Take a moment and Imagine for me your idea of the typical laptop or tablet user.
Does that vision look anything like this?
For those who don’t want to watch the video, it’s an Apple ad for the iPad Pro, showing a young girl going about her day using the iPad to write, draw, take photos and communicate with friends. In the final scene, the young girl is lying in her backyard, continuing to work away on the iPad, when her neighbor leans over and asks “what yah doing on your computer” the young girl responds “what’s a computer?”. Now some might argue that this is Apple painting a rosy picture of the iPad dominated future they’d love to see come true, but for me, the young girl in the ad feels a lot more like where we’re at, as opposed to where we were headed. Looking both into and outside our North American bubble, what people want to do with their devices isn’t the age-old vision of big desktops, traditional laptops, and legacy software, it’s mobile, it’s connected, and it’s familiar.
Users are spending so much time in the space between creating and consuming, between work and play, that I don’t know who would choose to have a device that can run Photoshop but can’t use Snapchat, or Instagram, or Messenger or the countless other apps we use on our phones and tablets. Those apps present a profound opportunity for connecting, sharing and interacting with the world around us, of course, it makes sense that they’d be available on every device, all the time.
The Pixelbook ( like the iPad Pro ) is here to mark the end of non-mobile computing.
So, what then is the broader description of mobile computing? Think always-connected devices, running highly specialized applications, that are with us everywhere we go, consistent in experience and limited only by what can be downloaded from a central source. It is our tether to the modern world, our friends, our family, the content we love to consume and everything in-between. Mobile computing isn’t constrained by borders, or by socioeconomic boundaries; it’s the purest form of what only the internet could have made possible. The smartphone started it, tablets reinforced the notion, and today, in hardware like the Pixelbook, the laptop form carries the story forward.
Mobile has in fact “eaten the world,” and it’s only going to get bigger.

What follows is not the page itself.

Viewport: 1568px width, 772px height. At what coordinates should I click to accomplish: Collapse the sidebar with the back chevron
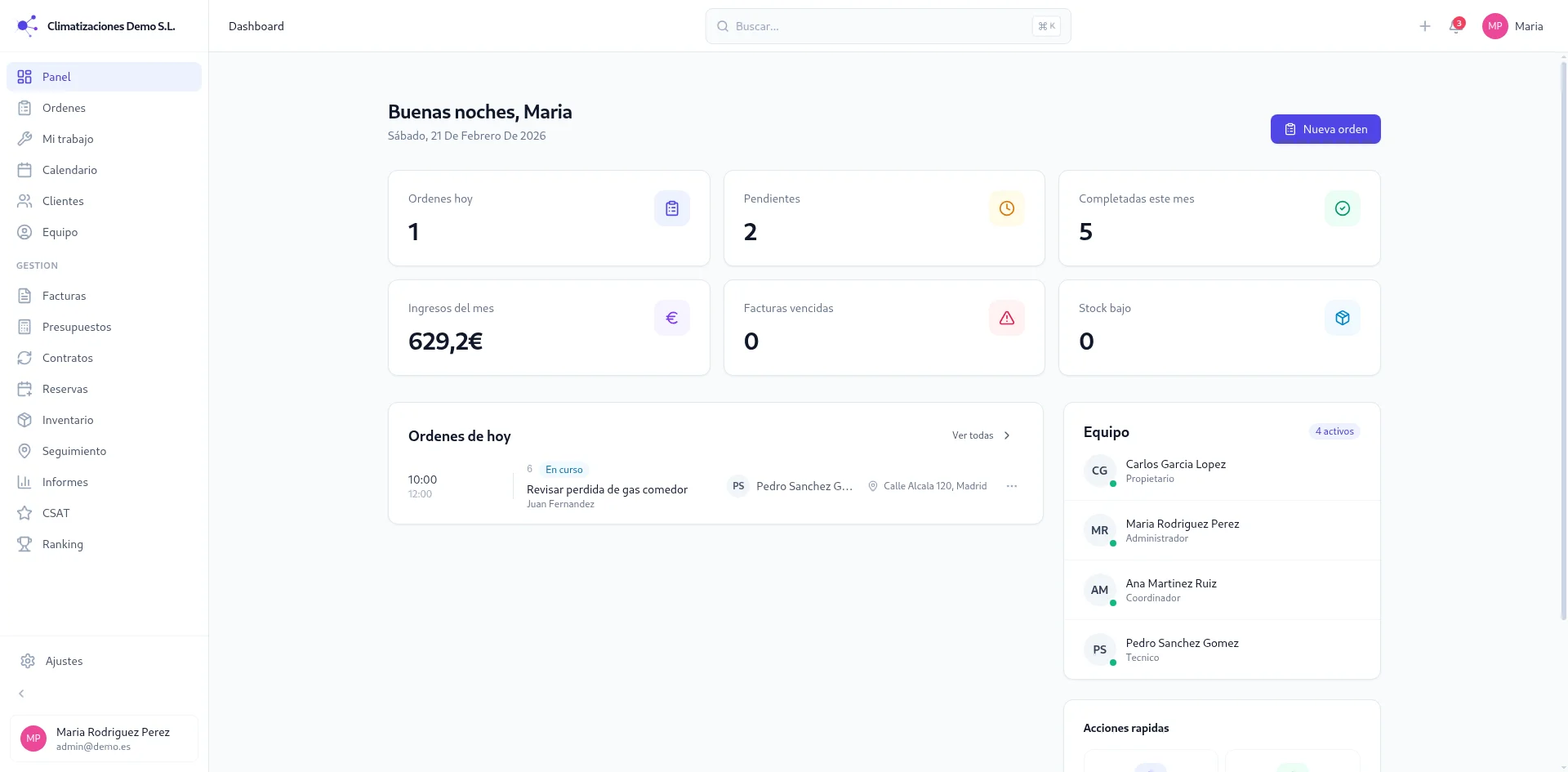pos(20,693)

Two billion people are between the ages of 10 and 24, it is the fastest growing demographic on the planet, with the majority, ( 1.9 billion — give or take ) outside of the United States. Combine this sheer mass of youth with the fact that many of them live in countries where owning a computer hasn’t been a reality, and the infrastructure has never existed to provide in-home broadband, and you plant the seeds for an entirely new user base. Add in higher penetration of mobile phones and smartphones, which have been readily available, if not commonplace outside of North America, and you have what is now a wholesale shift in the computing landscape.
So I ask again, who are we talking about when we say that devices like the Pixelbook, can’t do what users need?
The vast majority of worldwide users have had to make do without ever using Photoshop or Excel. They’ve had to find ways to create, compose, craft and communicate without the benefit of anything more than phones running single serving mobile apps, or the occasionally well-crafted web application.
I think it’s time we reevaluate just what an “average” user needs, looks like and wants to do and while we’re at it, how about we put an end to the discussion about whether a Chromebook or an iPad can get work done and accept that they already are.